* Required action: Find the line with "The width and height of the screenshot is (799, 551)." and the line with "Click the #Savanna (Families) comment line" in the entries below; output exactly those two lines, every line between them, and no others.

(Collected data)
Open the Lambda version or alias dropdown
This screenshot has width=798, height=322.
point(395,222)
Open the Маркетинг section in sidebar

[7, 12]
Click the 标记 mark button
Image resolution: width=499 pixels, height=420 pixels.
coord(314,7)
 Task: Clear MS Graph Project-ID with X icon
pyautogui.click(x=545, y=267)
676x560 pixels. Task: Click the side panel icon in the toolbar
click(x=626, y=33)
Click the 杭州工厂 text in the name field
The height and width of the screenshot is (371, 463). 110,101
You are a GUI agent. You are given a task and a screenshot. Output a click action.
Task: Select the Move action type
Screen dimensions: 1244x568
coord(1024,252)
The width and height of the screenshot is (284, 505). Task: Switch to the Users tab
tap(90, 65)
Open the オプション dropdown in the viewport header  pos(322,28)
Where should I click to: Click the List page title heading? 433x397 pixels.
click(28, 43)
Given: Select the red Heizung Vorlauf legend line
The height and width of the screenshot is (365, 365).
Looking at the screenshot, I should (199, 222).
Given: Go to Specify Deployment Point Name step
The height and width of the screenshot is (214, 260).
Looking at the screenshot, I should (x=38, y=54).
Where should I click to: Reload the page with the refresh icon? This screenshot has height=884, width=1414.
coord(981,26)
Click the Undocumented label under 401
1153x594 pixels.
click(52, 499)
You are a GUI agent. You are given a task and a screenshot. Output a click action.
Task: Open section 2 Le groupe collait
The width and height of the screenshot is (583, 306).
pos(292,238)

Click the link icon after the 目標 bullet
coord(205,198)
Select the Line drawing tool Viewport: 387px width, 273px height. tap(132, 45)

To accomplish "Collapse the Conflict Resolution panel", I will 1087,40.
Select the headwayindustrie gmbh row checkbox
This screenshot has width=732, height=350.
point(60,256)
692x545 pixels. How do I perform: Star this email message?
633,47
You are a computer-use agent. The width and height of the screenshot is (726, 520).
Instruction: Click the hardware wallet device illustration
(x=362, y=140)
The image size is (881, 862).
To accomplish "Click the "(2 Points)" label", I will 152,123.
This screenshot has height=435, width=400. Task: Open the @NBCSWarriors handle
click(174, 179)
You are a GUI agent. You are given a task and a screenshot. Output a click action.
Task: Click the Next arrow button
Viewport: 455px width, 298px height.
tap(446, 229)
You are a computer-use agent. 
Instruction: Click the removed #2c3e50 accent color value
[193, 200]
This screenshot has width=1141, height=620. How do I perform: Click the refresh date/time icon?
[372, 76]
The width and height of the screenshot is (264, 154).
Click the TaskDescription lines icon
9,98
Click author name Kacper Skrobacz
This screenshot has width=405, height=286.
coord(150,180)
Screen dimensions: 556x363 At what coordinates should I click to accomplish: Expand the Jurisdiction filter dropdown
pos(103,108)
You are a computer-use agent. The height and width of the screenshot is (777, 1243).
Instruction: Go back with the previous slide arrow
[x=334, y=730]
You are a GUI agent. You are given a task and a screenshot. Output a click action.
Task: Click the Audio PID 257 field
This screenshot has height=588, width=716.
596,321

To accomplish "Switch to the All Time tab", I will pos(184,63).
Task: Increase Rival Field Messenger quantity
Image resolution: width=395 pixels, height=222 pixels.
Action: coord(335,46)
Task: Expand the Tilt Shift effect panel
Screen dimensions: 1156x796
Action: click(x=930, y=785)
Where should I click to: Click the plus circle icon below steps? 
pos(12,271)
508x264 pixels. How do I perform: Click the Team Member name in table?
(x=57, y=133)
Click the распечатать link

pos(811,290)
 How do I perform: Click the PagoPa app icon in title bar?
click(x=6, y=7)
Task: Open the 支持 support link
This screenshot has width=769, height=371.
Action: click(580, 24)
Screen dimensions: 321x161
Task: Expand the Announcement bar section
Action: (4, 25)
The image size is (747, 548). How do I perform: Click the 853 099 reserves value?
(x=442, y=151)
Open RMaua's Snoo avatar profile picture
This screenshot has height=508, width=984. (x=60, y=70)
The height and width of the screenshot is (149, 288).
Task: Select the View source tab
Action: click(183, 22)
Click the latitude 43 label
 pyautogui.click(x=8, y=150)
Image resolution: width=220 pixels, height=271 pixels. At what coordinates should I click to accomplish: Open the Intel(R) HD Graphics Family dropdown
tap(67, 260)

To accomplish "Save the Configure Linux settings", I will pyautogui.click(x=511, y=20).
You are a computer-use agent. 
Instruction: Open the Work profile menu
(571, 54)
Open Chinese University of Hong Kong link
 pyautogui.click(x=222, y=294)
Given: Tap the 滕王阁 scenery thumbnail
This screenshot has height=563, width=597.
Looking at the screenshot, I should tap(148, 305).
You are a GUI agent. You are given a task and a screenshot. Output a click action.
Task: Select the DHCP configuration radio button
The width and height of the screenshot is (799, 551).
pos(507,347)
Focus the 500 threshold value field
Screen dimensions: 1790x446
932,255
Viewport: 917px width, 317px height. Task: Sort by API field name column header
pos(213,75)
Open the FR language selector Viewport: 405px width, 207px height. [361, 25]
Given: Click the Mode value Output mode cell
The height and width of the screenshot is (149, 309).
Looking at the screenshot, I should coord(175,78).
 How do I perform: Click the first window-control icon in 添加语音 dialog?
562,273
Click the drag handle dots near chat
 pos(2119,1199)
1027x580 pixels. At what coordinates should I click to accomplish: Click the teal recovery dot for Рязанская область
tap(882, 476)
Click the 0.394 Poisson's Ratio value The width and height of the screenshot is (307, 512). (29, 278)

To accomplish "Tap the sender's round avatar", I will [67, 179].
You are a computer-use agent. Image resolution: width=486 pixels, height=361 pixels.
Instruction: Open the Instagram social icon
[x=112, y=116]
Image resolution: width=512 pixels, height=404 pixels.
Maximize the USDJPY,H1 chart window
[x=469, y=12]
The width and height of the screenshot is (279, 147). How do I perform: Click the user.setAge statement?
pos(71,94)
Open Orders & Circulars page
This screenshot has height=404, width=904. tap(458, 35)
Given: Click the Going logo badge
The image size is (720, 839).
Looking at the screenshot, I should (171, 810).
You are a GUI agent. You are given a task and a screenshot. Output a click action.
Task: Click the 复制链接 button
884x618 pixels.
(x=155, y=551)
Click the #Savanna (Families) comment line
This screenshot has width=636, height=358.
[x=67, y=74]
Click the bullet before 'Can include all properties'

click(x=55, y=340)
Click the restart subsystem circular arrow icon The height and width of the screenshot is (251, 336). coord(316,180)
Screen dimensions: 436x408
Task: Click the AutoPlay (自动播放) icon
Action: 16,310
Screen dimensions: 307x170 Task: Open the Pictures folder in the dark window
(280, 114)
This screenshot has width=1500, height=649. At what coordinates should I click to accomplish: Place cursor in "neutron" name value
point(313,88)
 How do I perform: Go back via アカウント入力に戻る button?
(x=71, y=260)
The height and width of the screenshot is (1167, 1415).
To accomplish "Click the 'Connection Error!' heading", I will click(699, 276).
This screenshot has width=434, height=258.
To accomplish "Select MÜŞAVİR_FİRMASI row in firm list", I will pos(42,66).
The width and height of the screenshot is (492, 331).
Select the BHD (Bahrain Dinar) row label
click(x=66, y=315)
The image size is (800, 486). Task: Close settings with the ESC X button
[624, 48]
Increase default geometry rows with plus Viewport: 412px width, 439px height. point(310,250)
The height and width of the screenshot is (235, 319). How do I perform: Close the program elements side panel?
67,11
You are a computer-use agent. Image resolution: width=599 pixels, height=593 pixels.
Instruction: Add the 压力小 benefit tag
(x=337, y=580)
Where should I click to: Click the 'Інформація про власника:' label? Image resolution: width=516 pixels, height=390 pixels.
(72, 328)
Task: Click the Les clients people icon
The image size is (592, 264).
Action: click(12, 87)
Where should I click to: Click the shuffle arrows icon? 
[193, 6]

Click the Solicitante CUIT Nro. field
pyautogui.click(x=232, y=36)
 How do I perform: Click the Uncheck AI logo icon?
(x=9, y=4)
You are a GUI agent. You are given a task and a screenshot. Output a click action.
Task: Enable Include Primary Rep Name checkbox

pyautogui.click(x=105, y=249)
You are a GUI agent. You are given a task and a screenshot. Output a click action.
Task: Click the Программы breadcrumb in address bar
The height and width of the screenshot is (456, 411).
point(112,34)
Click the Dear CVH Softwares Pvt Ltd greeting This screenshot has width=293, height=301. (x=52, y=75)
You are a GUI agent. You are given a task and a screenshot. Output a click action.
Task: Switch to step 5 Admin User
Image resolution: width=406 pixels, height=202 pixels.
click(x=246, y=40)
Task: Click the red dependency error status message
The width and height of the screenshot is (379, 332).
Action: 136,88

* Reply to the task:
The width and height of the screenshot is (799, 551).
pos(507,347)
Focus the 500 threshold value field
Screen dimensions: 1790x446
932,255
Viewport: 917px width, 317px height. Task: Sort by API field name column header
pos(213,75)
Open the FR language selector Viewport: 405px width, 207px height. [361, 25]
Given: Click the Mode value Output mode cell
The height and width of the screenshot is (149, 309).
Looking at the screenshot, I should coord(175,78).
 How do I perform: Click the first window-control icon in 添加语音 dialog?
562,273
Click the drag handle dots near chat
 pos(2119,1199)
1027x580 pixels. At what coordinates should I click to accomplish: Click the teal recovery dot for Рязанская область
tap(882, 476)
Click the 0.394 Poisson's Ratio value The width and height of the screenshot is (307, 512). (29, 278)

To accomplish "Tap the sender's round avatar", I will [67, 179].
You are a computer-use agent. Image resolution: width=486 pixels, height=361 pixels.
Instruction: Open the Instagram social icon
[x=112, y=116]
Image resolution: width=512 pixels, height=404 pixels.
Maximize the USDJPY,H1 chart window
[x=469, y=12]
The width and height of the screenshot is (279, 147). How do I perform: Click the user.setAge statement?
pos(71,94)
Open Orders & Circulars page
This screenshot has height=404, width=904. tap(458, 35)
Given: Click the Going logo badge
The image size is (720, 839).
Looking at the screenshot, I should (171, 810).
You are a GUI agent. You are given a task and a screenshot. Output a click action.
Task: Click the 复制链接 button
884x618 pixels.
(x=155, y=551)
Click the #Savanna (Families) comment line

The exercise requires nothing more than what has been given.